**Work to complete:** Which lines below fall between the one containing "Task: Click the red BIG bar showing 96" and the one containing "Task: Save post with bookmark icon"? Repeat them exactly, counting both of those lines, and add nothing else.

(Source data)
»»
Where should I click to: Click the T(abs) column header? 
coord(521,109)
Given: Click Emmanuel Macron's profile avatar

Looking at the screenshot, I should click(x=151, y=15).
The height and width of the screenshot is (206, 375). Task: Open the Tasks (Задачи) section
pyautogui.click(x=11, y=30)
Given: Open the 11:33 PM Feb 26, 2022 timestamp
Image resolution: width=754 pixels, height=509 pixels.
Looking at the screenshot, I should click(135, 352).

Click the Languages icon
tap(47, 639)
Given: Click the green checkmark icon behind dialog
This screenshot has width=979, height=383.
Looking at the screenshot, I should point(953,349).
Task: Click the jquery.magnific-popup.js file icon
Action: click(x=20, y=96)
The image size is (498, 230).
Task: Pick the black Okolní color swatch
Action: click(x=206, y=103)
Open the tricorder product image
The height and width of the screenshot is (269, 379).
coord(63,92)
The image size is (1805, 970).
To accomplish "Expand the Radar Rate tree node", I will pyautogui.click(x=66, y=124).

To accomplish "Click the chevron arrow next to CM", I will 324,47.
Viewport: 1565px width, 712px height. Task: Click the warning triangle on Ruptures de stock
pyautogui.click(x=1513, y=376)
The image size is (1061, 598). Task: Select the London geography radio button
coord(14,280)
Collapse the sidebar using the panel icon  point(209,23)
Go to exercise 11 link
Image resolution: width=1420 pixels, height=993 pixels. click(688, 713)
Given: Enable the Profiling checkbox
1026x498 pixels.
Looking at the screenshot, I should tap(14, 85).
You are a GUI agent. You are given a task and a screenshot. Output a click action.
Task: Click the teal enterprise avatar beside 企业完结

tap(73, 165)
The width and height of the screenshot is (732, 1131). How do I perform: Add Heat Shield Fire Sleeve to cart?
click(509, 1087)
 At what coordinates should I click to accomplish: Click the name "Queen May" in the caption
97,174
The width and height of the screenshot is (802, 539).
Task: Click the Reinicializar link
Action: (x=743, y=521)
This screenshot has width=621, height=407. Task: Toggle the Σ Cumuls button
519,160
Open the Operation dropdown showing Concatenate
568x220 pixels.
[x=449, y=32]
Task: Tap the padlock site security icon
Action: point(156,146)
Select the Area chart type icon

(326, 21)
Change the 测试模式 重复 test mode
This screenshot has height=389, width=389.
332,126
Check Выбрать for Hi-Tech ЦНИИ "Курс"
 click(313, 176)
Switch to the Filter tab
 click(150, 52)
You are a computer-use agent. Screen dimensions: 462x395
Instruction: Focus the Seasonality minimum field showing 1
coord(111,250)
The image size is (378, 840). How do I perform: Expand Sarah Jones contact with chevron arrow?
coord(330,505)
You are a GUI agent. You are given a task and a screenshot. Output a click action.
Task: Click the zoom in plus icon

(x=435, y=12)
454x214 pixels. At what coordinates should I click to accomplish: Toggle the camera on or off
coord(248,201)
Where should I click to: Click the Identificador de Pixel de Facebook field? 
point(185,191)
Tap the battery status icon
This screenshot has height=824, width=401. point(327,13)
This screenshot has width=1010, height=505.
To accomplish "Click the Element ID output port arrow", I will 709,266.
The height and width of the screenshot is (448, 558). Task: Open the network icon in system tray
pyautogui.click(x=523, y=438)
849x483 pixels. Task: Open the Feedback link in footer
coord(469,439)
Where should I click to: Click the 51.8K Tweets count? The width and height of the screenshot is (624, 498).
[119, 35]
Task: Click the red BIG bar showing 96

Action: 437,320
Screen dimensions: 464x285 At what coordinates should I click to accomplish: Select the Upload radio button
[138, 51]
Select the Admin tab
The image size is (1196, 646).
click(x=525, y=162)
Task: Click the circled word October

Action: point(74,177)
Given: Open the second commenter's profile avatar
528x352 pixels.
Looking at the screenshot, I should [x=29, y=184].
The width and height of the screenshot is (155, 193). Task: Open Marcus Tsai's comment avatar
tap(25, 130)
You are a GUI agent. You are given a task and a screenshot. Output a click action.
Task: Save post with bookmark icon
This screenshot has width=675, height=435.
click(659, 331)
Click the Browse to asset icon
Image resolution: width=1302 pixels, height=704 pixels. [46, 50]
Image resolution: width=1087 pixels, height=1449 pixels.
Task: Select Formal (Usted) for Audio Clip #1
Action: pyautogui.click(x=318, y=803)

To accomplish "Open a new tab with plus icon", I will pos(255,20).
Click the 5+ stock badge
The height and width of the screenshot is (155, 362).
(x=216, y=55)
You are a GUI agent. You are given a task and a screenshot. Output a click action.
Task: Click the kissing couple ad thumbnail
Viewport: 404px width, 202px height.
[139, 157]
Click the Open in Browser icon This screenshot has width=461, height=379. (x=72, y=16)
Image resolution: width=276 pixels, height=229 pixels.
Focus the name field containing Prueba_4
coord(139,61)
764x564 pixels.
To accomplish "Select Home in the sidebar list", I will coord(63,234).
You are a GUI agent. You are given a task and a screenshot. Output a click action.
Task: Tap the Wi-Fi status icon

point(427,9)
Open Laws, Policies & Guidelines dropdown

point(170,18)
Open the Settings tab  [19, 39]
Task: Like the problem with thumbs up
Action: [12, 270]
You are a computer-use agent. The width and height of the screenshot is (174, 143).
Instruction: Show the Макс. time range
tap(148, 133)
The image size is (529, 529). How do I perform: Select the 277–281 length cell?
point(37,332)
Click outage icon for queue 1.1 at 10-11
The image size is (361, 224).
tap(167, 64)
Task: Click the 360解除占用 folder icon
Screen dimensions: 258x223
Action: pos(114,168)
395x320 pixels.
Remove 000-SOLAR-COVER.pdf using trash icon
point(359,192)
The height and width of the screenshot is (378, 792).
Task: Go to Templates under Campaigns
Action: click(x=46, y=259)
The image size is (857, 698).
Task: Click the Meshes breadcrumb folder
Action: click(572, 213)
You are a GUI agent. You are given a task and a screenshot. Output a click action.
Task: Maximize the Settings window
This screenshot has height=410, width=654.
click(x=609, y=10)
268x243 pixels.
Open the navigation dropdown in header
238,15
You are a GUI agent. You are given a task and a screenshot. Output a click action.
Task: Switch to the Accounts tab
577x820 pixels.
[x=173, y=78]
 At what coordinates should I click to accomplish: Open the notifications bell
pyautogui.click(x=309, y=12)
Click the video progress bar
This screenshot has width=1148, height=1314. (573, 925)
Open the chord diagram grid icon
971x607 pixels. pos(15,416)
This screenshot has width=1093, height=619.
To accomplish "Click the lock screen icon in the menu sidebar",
««
**Written answer:**
Task: Click the red BIG bar showing 96

Action: 437,320
Screen dimensions: 464x285 At what coordinates should I click to accomplish: Select the Upload radio button
[138, 51]
Select the Admin tab
The image size is (1196, 646).
click(x=525, y=162)
Task: Click the circled word October

Action: point(74,177)
Given: Open the second commenter's profile avatar
528x352 pixels.
Looking at the screenshot, I should [x=29, y=184].
The width and height of the screenshot is (155, 193). Task: Open Marcus Tsai's comment avatar
tap(25, 130)
You are a GUI agent. You are given a task and a screenshot. Output a click action.
Task: Save post with bookmark icon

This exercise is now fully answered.